Union federation Cosatu has submitted a formal response to the National Treasury’s economic reform paper saying that it will increase conflict in the labour market and should be submitted to the National Economic Development and Labour Council (Nedlac) for discussion, urgently.

Cosatu also says it disagrees strongly with a number of the policy recommendations, such as exemption for small and medium enterprises (SMEs) from the national minimum wage and the privatisation of Eskom power stations. A policy intervention that relies on “starvation wages” of workers will not result in economic growth and job creation, it says.

The deadline for comments on the paper was September 15, which was met by Cosatu, some government departments and some business organisations. The ANC, which has said it still intends to comment, began a process of discussion this week. The paper will be discussed at a meeting of the economic transformation committee on Friday September 20 and by the national executive committee (NEC) at the end of the month.
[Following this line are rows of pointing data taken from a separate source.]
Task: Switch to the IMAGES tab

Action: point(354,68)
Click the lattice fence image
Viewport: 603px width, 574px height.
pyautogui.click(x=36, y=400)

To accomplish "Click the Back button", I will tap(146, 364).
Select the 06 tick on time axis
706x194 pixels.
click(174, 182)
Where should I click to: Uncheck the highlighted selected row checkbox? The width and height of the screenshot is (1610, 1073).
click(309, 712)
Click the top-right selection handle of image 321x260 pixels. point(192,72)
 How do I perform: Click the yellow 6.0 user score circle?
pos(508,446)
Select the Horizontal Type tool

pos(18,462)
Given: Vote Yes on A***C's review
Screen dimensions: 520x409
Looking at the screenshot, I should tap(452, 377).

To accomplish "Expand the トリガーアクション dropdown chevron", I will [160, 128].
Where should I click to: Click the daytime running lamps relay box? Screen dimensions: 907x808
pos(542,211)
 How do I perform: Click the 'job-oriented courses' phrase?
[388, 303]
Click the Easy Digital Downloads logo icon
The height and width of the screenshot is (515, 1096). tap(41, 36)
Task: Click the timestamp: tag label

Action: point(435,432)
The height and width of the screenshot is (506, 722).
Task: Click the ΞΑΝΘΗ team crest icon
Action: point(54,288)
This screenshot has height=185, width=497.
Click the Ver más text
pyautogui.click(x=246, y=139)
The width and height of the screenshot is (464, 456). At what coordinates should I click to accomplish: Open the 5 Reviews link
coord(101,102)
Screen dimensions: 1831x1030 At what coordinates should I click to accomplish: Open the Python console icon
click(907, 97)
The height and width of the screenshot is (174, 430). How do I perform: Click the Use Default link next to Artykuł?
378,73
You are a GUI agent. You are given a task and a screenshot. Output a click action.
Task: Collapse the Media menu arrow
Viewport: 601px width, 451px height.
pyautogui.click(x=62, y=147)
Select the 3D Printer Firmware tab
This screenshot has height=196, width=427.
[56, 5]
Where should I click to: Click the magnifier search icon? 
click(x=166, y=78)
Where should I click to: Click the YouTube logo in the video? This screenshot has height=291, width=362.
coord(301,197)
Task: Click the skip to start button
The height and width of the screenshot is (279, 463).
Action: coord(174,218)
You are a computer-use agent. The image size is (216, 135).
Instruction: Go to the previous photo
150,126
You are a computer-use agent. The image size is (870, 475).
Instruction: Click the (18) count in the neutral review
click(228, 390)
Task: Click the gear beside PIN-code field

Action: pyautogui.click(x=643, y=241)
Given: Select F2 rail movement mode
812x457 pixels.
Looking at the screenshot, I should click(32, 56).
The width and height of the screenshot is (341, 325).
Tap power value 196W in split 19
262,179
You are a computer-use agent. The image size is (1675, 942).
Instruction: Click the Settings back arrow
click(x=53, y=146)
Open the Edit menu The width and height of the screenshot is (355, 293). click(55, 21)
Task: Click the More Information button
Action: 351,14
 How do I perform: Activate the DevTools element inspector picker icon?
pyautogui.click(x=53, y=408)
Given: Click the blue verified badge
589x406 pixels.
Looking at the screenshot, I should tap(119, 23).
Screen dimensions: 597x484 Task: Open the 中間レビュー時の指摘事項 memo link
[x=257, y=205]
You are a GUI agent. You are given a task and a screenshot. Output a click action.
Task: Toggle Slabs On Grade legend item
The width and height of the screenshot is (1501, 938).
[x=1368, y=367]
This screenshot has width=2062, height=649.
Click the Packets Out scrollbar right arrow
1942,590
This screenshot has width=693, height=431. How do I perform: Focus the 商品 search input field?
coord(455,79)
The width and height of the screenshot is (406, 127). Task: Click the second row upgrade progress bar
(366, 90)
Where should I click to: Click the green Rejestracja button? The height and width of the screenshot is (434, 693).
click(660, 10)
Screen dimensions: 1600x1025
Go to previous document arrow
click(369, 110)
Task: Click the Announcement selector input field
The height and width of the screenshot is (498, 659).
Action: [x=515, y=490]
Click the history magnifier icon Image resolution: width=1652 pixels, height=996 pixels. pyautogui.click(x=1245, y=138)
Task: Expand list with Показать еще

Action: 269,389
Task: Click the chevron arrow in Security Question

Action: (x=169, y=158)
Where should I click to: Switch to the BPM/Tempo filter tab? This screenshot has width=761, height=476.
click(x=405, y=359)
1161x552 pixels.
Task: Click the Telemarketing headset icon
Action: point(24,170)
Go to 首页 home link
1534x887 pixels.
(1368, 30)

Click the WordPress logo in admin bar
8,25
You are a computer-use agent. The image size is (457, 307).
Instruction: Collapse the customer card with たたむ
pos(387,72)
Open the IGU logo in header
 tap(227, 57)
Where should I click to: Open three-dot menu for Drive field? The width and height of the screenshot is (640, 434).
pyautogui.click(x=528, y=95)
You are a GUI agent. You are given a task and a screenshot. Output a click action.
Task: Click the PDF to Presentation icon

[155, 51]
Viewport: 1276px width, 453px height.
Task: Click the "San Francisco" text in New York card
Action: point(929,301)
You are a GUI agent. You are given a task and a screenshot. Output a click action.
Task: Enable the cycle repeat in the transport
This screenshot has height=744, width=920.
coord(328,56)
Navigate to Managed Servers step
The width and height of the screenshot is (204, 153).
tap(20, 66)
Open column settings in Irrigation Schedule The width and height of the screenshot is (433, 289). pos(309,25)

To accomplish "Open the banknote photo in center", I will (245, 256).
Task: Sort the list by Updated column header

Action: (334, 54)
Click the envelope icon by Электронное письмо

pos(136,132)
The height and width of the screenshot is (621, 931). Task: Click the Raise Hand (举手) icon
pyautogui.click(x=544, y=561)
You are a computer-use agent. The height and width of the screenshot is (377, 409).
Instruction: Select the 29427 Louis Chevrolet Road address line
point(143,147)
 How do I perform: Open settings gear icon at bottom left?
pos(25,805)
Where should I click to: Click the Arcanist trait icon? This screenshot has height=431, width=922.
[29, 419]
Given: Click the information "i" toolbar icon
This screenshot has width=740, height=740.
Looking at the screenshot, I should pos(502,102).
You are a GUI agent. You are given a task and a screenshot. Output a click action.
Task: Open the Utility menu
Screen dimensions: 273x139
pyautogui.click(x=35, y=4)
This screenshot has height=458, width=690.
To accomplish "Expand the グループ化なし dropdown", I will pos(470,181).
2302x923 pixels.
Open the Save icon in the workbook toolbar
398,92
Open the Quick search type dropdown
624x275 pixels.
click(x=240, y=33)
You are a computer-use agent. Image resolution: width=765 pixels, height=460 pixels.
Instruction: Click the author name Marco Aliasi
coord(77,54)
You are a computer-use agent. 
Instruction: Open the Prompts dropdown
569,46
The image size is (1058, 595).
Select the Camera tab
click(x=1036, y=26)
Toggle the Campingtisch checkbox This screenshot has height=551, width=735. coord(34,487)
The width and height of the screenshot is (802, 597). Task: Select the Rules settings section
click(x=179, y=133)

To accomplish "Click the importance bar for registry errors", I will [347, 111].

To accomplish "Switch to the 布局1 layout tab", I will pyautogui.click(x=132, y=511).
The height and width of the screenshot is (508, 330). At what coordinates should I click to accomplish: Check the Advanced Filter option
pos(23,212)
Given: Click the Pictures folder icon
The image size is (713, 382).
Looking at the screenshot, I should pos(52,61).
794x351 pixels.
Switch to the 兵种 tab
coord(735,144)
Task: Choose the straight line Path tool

Cosatu says it is particularly aggrieved by the lack of process followed by finance minister Tito Mboweni in releasing the paper and his failure to take into consideration the processes at Nedlac, which resulted in the job summit agreement last year. In a review of the job summit earlier this year, President Cyril Ramaphosa committed to monthly meetings with the government and the social partners. 

“These meetings are convened by the president. The Treasury is part of these processes. The paper directly contradicts, conflicts with, confuses and undermines these collective approaches. Many of the very issues raised in the paper have, in fact, [been] or are being engaged [with] in these Nedlac processes,” it says in its submission.

It is also an act of “bad faith and extreme provocation” that the Treasury, which was part of the negotiations in Nedlac, [which agreed to] to a national minimum wage should now “seek their unilateral collapse”.

Cosatu also criticises the Treasury paper for its limited focus on micro-economic reforms when there is a need for macro-economic policy changes that could ignite growth.

“Does the Treasury seriously expect the economy to grow without any macro-economic policy changes? Surely after 25 years of the same policies and a resultant 40% unemployment rate, it realises that it cannot retain the same macro-economic policies and expect different results?”